Smith dives right in arguing about the productivity benefits to the division of labor, an argument so worked through in recent history that it almost bears ignoring, but does strike me as interesting the extent to which Smith attaches specialization to progress, claiming that:

in every improved society, the farmer is nothing but a farmer; the manufacturer nothing but a manufacturer.

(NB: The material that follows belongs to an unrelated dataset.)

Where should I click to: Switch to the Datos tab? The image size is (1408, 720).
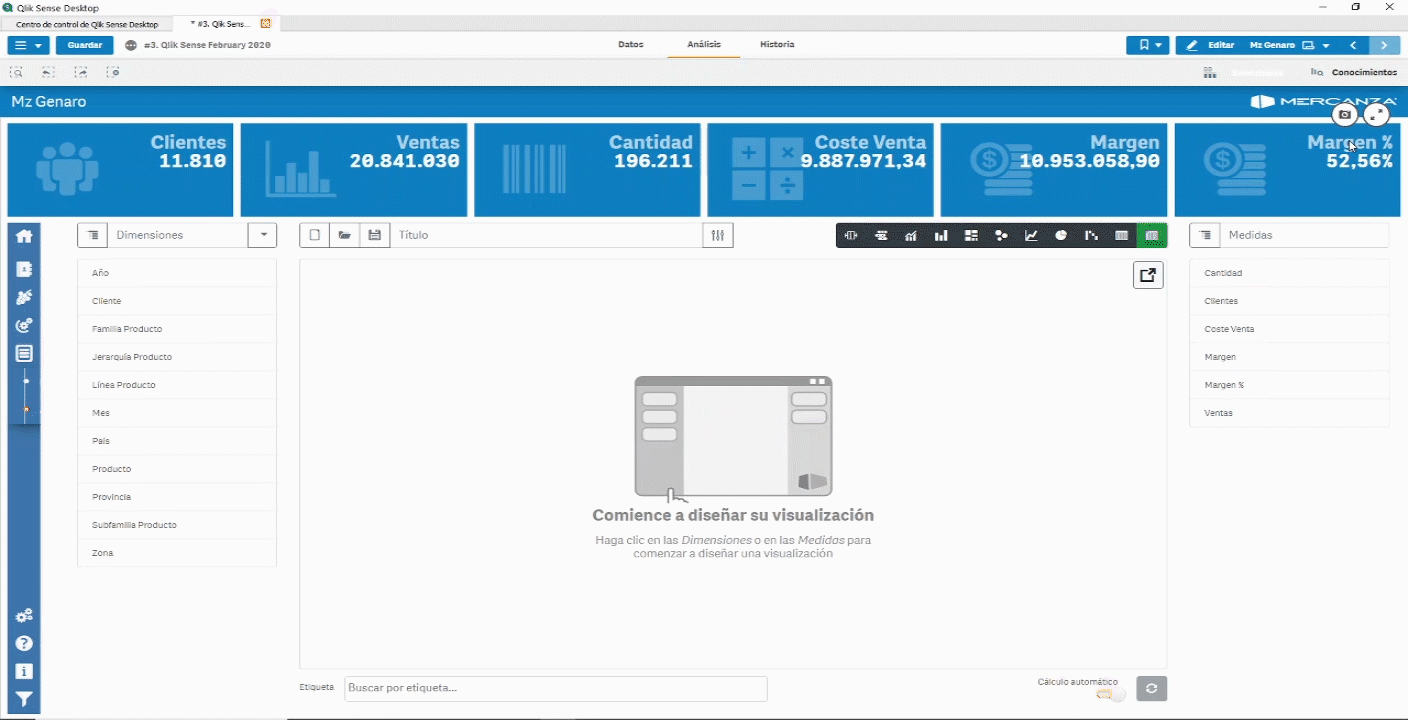click(x=630, y=44)
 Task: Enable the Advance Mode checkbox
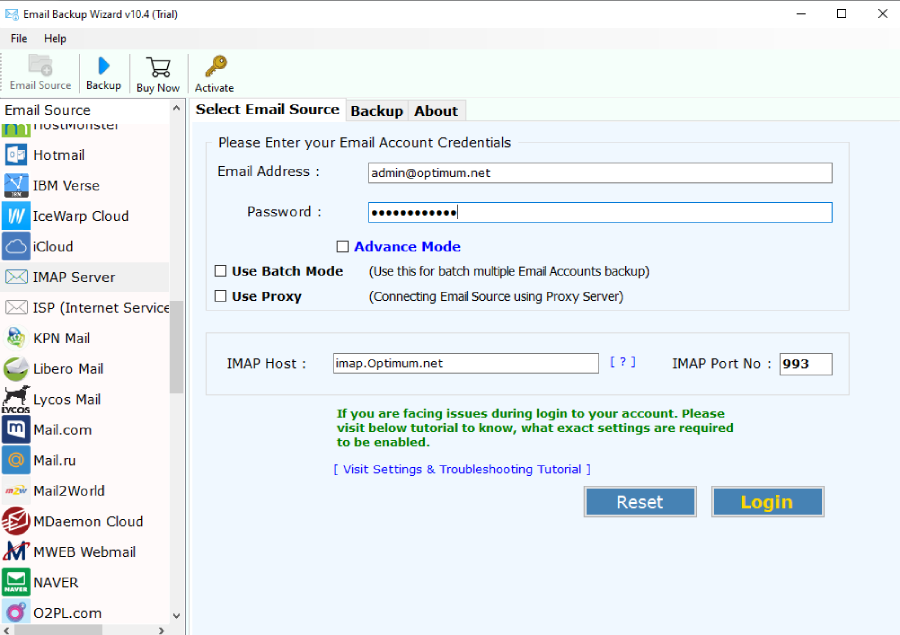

He goes on to argue that productivity increases come from unique aspects connected to the division of labor:

1) increased skill/dexterity
2) time saving by not having to swtitch tasks (which apparently makes one indolent and lazy)
3) mechanization

I’ll read more, but initially I’m struck by how anachronistic this would seem to most students graduating from American colleges today. The idea that productivity would come from doing one thing for very long periods of time would strike many as drudgery. Most of use who are knowledge workers would probably fall into the category of task switchers. I’m no productivity expert but I wonder what the research literature says about whether actually leads to more productivity. Interestingly, Yahoo has recently mandated that it’s workers work at the office, presumably because the ability to “switch tasks” at home makes their workers “indolent and lazy.” I have to say, I’m apparently a bit of an advocate of indolence since I’d rather fill my day with a range of diverse tasks that need to be completed. I’m a big believer in the “write 20 minutes a day” philosophy.